▶ **ACTIVITY**: Below are the records; return exactly the lines from the one with "You are a computer-use" through the final line, both included, minus any pictures.
--- DATA LISTING Enclosed Below ---
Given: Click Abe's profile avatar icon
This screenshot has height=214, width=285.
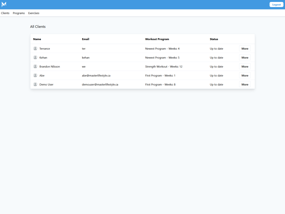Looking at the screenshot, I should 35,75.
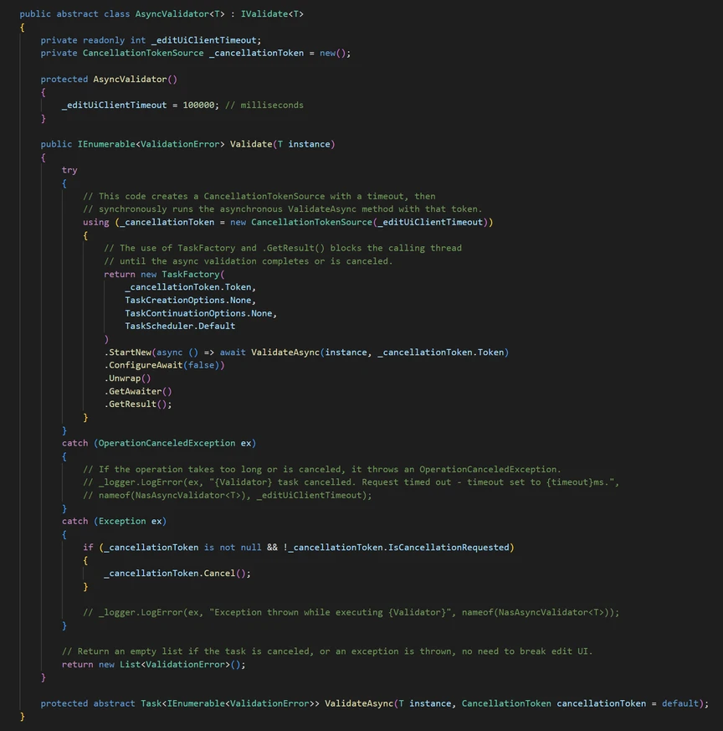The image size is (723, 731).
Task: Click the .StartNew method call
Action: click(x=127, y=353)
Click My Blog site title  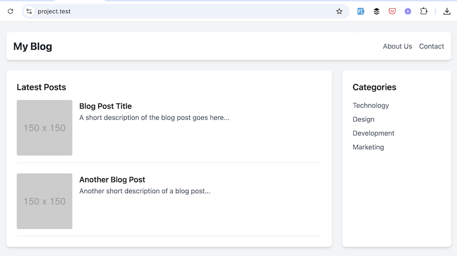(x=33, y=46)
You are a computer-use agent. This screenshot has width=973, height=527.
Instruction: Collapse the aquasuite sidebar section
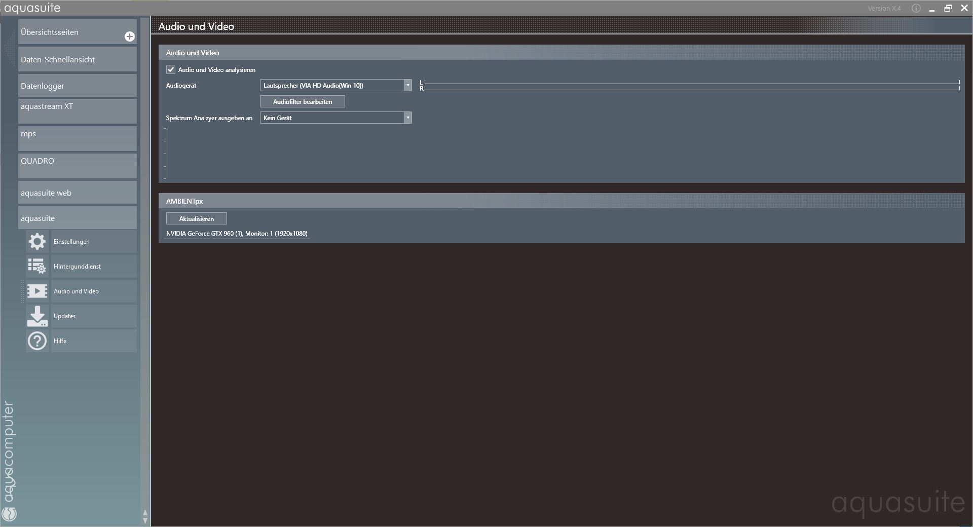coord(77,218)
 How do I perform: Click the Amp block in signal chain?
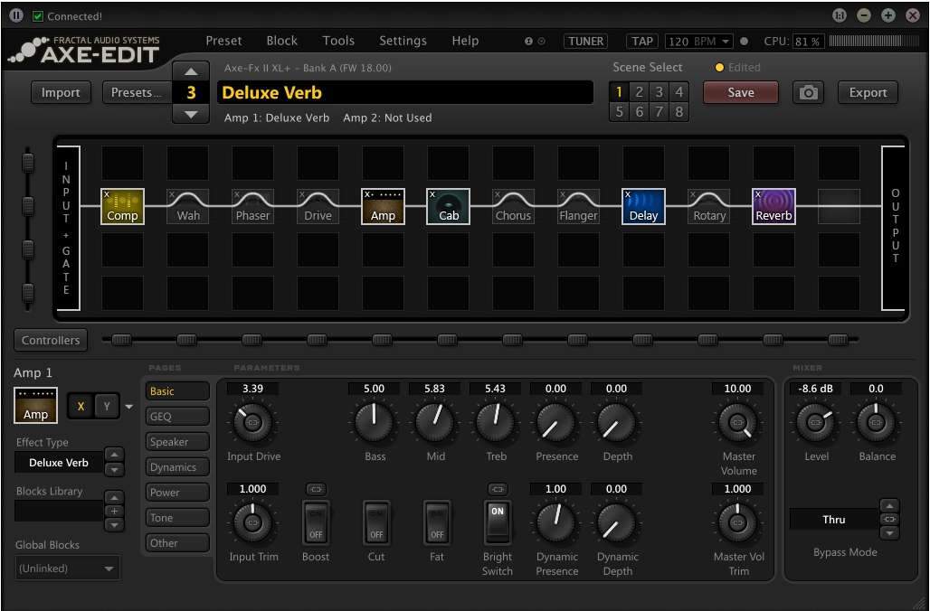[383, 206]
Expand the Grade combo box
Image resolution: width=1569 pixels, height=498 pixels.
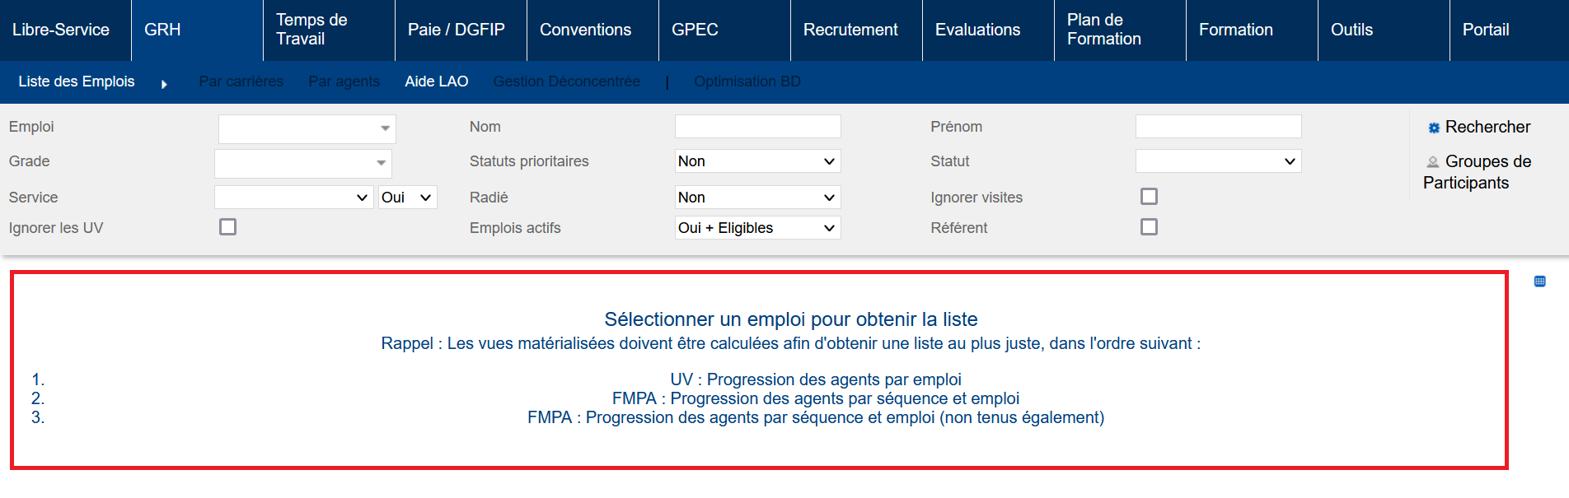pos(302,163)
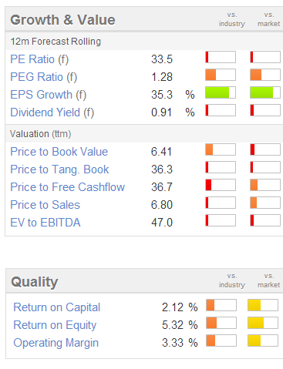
--- End of Enclosed DATA LISTING ---
▶ **RESULT BELOW**:
You are a computer-use agent. This screenshot has width=973, height=527.
Instruction: Collapse the aquasuite sidebar section
coord(77,218)
 How do I perform: Click the Amp block in signal chain?
[383, 206]
Expand the Grade combo box
Image resolution: width=1569 pixels, height=498 pixels.
pos(302,163)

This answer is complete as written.